Zikeon berteriak kencang tatkala menerima sambaran petir yang memuat jutaan volt. Perlahan siluet tubuhnya lenyap tanpa meninggalkan sisa kecuali abu.
Kekuatannya ikut lenyap, membuat panah batu yang menusuk Rachel lebur, bersamaan dengan tubuhnya yang jatuh tertarik gravitasi.
Sambaran petir pun berhenti, di tempat tubuh Zikeon lenyap, muncul sebuah cahaya membentuk seperti bintang di langit. Cahaya itu perlahan melayang turun mendekati tubuh Rachel, seakan ada magnet lemah yang menariknya.
Secara alami, cahaya itu masuk ke tubuh Rachel membuat tubuhnya sesaat diselimuti aura kuning.
Beberapa jam kemudian, awan kelabu di langit sudah pudar, membiarkan cahaya mentari kembali bersinar, menerangi kota hancur yang dipenuhi mayat Qhuts.
Tanah-tanahnya meninggalkan bekas gosong, dengan asap tipis yang masih menguap.

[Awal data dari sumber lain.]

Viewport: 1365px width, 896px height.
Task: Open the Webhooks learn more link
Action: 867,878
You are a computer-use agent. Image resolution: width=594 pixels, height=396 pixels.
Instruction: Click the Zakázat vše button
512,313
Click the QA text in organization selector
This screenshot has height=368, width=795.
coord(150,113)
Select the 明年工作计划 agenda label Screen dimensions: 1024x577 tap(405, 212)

Tempat itu diselimuti dengan hawa bekas peperangan.
Di kejauhan, seorang lelaki berumur awal dua puluhan, Ravenswood, berjalan ke arah kota yang hancur. Rambutnya pendek berwarna hitam, dengan mata biru setajam elang, menatap dingin ke arah asteroid yang mengeluarkan asap hitam.
Ia masih memakai kemeja abu-abu gelap dan celana kantoran, kedua tangannya berada dalam saku celana, tanpa kesusahan melompati puing-puing yang roboh.

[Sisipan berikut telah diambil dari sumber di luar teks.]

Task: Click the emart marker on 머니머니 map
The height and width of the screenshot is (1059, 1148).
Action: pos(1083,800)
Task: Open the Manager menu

Setelah tiba di bekas ledakan asteroid, Ravenswood menatap lubang sedalam dua ratus meter itu tercengang. Ia melihat ratusan mayat Qhuts yang bergelimpangan.
"Nampaknya kau kalah cepat."
Sebuah bayangan hitam berwujud seperti Ravenswood muncul dari balik punggungnya, lelaki itu tidak meladeninya dan melompat ke dalam lubang, mendekati sebuah tanah gosong yang dipenuhi bekas percikan listrik.
"Tidak buruk. Dia bisa membereskan satu paket pasukan Qhuts seorang diri."
Dari ujung matanya, Ravenswood menangkap keberadaan seseorang. Ia menengok ke samping, melihat tubuh seorang gadis yang tergeletak tak sadarkan diri.
Jaketnya bolong di bagian dada dan perut, menampilkan luka yang masih menganga. Kepalanya juga dibanjiri darah dari dua lubang di dahinya.
"Heh. Gadis ini gila, dia pasti sudah mati kalau terlambat mendapat kekuatan dari Qhuts itu."
Ravenswood melirik ke bayangan di sampingnya sedikit mengernyit. "Dia masih hidup?"
"Ya, tapi kondisinya kritis."
Ravenswood kembali menatap gadis yang terlihat seumuran dengannya itu selama dua detik, sebelum akhirnya mendekat dan berusaha menggendongnya di punggung.
"Kau mau membawanya? Yah, dia memang akan berguna sih di masa depan nanti."
Ravenswood tidak menghiraukan pertanyaan dari bayangan itu, segera berjalan pergi dari sana.